Pensando em fetiche do princípio, não há como esquecer da mítica moedinha nº 1 de Tio Patinhas. De nada valiam para ele e para mim todas as outras moedas da piscina-cofre, mas era a primeira, a origem, que tinha o verdadeiro valor.

Gosto muito de utilizar o dito "o que começa errado, termina errado", para ilustrar as consequências funestas dos maus começos. Tentar fazer tudo certo desde o princípio para que tudo se desenvolva da melhor maneira possível, pois "pau que nasce torto, nunca se endireita".

Enfim, eu sei que a origem é só um momento da existência, e que a "semente não explica a árvore", como afirma Ginzburg. Mas seria esse o momento mais importante? Ou será que importâncias dependem primordialmente do contexto?

O certo é que esse fetiche atrapalha a minha vida algumas vezes.  Por exemplo, não consigo começar a ler um livro pelo meio, mesmo que os capítulos sejam independentes.  Se perco o início de um filme não continuo assistindo, espero a próxima oportunidade.

Quando estou estudando, tenho que fazer uma revisão do que foi visto antes de adentrar em novos e misteriosos desdobramentos (olha só a manifestação do fetiche http://direitoamemoria.blogspot.com.br/2011/07/memoria-1.html).  É por isso que tento fazer fichamentos completos, porque senão jamais conseguiria avançar nos meus estudos.  Mas tudo bem, acredito que revisar, reviver e relembrar são muito importantes no aprendizado.

De fato, como dizia Confúcio (CONFÚCIO, 1995, p.7), "Aquele que está sempre revendo seus velhos conhecimentos e adquirindo novos poderá tornar-se um professor para os outros".

Voltando à idéia original deste post (hehehe), acredito que o passado e a memória são um fascinante material para reflexões e talvez essa seja a raiz do meu interesse nessa área. 


Referência

CONFÚCIO. The Analects. New York: Dover, 1995


domingo, 17 de maio de 2015

Aniversário do blog "Direito à Memória":reflexão do lustro

Hoje, dia 17/05/2015, o blog "Direito à Memória" completa cinco anos - um lustro!- porque nessa data publiquei o primeiro post (http://direitoamemoria.blogspot.com.br/2010/05/capitulo-1.html).

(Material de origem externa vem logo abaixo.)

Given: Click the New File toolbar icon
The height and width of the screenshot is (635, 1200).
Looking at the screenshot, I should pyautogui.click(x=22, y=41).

O motivo pelo qual decidi criar este blog, mesmo sem ter a menor idéia do que era isso, foi continuar a refletir sobre o tema memória e o direito correspondente, que tem preenchido a minha existência nas últimas décadas, em um lugar específico e próprio para refletir, manifestar minhas opiniões e discutir com quem se interessa pelo tema.

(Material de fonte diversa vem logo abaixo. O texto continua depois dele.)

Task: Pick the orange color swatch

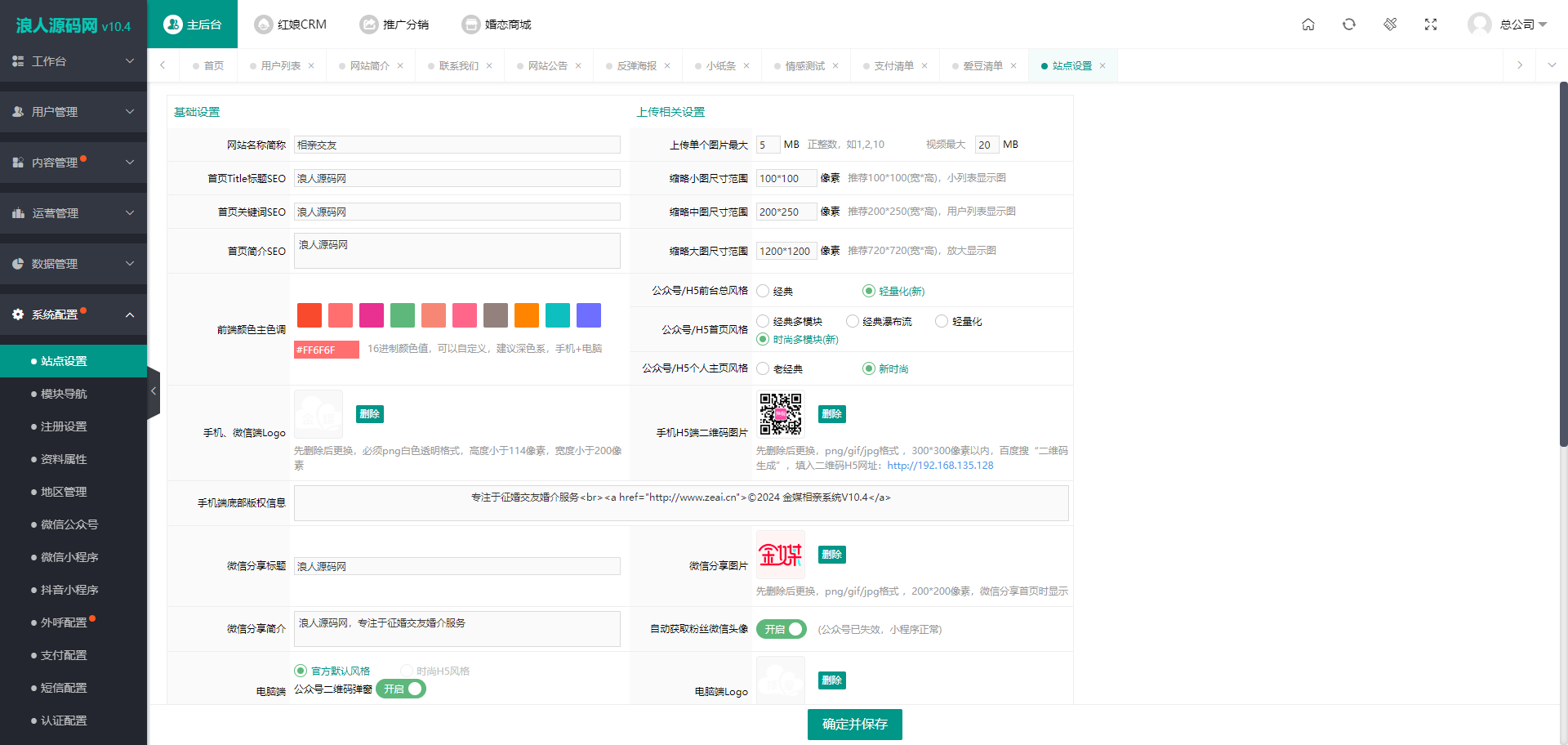Action: click(527, 315)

Esse blog é o meu edifício da memória, o meu locus.  Percorro os seus corredores e labirintos, vou aos marcadores como se fossem cômodos e aí posso reler e relembrar idéias, fatos, comentários.  Podemos acompanhar situações que se protraem no tempo, como a Revolução (será?) no Egito, o processo de queda de Kadhafi, ou apenas deixar o pensamento vagar através dessas diversas possibilidades que a memória admite: patrimônio material, imaterial, memórias individuais de sentimentos, impressões, viagens.

É também uma chance de olhar o que acontece à minha volta, no Brasil e em outros lugares e povos, e tentar entender comparativamente algumas experiências.  Tento entender e explicar a minha circunstância a partir da experiência da "mesma Humanidade noutros pontos", como diria Fernando Pessoa, e também noutros tempos.

Confesso que não é tarefa fácil, a realidade é diversa e complexa demais, e certamente não vou conseguir encontrar hipóteses, teorias e doutrinas que a expliquem satisfatoriamente, porque "a Arte é longa e a vida é breve". O que importa é a busca, não necessariamente o resultado, e a memória dá o conforto da continuidade.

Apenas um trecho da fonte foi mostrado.